WORK TASK:
Each line with the word "left" must appear in the answer, copied from the records.

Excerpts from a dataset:
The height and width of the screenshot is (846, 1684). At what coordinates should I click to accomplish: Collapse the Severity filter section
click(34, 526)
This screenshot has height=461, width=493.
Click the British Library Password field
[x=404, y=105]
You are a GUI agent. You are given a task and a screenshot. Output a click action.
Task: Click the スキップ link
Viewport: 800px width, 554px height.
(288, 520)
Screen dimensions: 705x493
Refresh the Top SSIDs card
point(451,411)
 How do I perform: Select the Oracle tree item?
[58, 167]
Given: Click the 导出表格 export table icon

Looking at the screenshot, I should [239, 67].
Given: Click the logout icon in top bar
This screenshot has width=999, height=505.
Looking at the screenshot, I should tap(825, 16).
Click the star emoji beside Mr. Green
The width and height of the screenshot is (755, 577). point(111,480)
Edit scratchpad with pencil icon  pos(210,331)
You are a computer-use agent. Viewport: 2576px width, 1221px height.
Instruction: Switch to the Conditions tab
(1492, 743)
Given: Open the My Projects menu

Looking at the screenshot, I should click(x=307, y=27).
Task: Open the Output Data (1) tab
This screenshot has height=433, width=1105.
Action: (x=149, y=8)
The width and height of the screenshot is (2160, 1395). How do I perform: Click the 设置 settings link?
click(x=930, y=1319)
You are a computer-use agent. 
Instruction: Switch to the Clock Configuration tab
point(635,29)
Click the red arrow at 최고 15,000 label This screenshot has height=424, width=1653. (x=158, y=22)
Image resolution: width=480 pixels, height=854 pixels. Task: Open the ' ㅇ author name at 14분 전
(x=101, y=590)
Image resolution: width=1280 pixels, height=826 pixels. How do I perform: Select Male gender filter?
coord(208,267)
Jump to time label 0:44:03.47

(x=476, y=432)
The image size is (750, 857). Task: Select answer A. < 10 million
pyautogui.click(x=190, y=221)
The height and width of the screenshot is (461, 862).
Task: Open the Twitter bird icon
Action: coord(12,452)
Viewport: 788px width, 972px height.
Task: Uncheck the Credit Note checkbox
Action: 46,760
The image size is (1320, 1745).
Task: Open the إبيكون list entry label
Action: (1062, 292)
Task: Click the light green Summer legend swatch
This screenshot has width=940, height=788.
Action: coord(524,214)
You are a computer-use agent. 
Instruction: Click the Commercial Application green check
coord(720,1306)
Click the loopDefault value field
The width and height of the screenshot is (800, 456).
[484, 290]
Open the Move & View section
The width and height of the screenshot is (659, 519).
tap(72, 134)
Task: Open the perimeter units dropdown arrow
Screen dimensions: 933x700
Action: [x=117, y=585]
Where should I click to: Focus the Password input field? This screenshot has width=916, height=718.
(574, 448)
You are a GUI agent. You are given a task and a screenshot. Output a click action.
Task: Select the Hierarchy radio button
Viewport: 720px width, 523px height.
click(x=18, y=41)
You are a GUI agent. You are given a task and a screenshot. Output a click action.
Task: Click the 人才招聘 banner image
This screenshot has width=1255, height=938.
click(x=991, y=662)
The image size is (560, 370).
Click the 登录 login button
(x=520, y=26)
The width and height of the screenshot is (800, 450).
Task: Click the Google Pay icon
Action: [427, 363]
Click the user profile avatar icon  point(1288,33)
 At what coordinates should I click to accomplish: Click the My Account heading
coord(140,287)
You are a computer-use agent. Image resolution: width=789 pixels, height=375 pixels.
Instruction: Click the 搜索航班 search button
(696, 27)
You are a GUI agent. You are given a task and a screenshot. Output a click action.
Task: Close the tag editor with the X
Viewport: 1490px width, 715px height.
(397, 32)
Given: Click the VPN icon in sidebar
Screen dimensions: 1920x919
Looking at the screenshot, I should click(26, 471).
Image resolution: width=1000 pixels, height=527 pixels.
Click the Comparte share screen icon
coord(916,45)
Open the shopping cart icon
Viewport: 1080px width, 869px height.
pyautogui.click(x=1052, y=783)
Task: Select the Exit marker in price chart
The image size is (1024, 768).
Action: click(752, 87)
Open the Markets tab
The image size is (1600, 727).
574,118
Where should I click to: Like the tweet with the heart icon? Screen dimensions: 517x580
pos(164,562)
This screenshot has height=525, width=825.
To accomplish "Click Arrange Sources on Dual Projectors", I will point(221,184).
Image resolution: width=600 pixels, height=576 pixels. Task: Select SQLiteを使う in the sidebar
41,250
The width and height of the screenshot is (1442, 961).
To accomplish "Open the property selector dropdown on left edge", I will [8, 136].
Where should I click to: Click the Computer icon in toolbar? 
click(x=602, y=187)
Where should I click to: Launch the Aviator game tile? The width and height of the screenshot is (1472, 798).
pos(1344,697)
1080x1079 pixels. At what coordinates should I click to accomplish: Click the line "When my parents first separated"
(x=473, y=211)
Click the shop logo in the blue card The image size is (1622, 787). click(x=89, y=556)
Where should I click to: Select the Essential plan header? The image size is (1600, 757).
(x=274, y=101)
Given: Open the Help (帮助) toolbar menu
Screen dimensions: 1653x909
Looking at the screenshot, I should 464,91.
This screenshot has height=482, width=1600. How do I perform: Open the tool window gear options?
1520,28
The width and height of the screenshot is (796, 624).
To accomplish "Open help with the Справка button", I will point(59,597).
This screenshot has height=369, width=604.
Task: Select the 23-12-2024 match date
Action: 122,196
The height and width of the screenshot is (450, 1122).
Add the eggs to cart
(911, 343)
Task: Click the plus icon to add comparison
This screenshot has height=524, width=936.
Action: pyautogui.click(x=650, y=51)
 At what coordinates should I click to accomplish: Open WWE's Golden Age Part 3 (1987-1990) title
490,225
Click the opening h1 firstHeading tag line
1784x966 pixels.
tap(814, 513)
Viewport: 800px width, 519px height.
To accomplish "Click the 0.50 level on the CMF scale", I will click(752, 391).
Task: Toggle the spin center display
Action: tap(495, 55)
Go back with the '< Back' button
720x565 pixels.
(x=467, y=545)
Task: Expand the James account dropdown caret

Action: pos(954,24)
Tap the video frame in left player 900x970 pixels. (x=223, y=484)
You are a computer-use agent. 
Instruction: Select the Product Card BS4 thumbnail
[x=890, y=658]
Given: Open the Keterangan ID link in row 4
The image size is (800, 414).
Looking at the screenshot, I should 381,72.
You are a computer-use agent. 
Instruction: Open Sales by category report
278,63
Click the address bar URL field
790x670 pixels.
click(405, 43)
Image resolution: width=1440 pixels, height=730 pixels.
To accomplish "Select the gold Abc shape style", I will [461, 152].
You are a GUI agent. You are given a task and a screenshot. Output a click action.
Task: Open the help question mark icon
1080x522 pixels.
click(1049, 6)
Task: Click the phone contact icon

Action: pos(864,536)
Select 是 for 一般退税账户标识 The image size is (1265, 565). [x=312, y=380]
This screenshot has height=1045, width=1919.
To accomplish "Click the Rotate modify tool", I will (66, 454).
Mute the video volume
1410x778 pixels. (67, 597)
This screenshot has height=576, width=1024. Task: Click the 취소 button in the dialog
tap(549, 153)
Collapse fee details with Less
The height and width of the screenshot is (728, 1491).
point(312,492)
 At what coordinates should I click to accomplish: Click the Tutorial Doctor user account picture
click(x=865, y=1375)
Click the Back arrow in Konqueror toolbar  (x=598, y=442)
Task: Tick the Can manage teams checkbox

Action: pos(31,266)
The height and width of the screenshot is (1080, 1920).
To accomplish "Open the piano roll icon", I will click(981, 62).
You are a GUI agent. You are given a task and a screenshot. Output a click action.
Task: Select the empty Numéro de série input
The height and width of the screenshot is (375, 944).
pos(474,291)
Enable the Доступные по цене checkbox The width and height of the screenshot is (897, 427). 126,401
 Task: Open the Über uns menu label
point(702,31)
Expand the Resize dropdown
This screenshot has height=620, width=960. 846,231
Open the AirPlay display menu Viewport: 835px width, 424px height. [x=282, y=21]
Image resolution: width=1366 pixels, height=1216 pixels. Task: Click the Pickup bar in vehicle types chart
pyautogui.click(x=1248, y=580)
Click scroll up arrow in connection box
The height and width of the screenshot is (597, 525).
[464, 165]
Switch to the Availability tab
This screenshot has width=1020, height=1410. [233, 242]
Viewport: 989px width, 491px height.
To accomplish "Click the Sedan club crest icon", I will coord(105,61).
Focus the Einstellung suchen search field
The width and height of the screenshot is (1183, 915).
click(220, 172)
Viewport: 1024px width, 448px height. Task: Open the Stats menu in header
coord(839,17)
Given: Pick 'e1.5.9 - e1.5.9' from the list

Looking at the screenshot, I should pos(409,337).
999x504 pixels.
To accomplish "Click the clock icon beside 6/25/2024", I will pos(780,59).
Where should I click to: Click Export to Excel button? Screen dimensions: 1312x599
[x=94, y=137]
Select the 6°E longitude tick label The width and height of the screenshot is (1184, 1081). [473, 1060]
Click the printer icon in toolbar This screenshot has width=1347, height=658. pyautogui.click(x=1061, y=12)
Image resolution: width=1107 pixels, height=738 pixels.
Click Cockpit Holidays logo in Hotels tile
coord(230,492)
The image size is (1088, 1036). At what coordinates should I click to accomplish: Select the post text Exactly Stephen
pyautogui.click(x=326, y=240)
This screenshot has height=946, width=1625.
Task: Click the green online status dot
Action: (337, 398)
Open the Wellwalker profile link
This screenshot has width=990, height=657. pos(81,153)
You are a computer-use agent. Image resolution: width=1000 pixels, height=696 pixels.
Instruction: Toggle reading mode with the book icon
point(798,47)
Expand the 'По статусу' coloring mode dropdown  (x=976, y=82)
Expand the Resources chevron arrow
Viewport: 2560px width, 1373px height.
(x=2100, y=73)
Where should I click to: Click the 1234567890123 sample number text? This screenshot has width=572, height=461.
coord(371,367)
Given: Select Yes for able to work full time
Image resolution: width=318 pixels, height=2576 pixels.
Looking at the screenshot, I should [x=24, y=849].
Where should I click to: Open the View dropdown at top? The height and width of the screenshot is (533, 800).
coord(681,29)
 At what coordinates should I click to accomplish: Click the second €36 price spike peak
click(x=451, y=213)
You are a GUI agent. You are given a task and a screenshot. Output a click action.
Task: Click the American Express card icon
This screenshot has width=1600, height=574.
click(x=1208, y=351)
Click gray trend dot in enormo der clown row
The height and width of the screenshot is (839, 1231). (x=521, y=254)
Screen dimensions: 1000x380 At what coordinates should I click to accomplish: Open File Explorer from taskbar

RESPONSE BELOW:
To accomplish "Open the property selector dropdown on left edge", I will [8, 136].
Tap the video frame in left player 900x970 pixels. (x=223, y=484)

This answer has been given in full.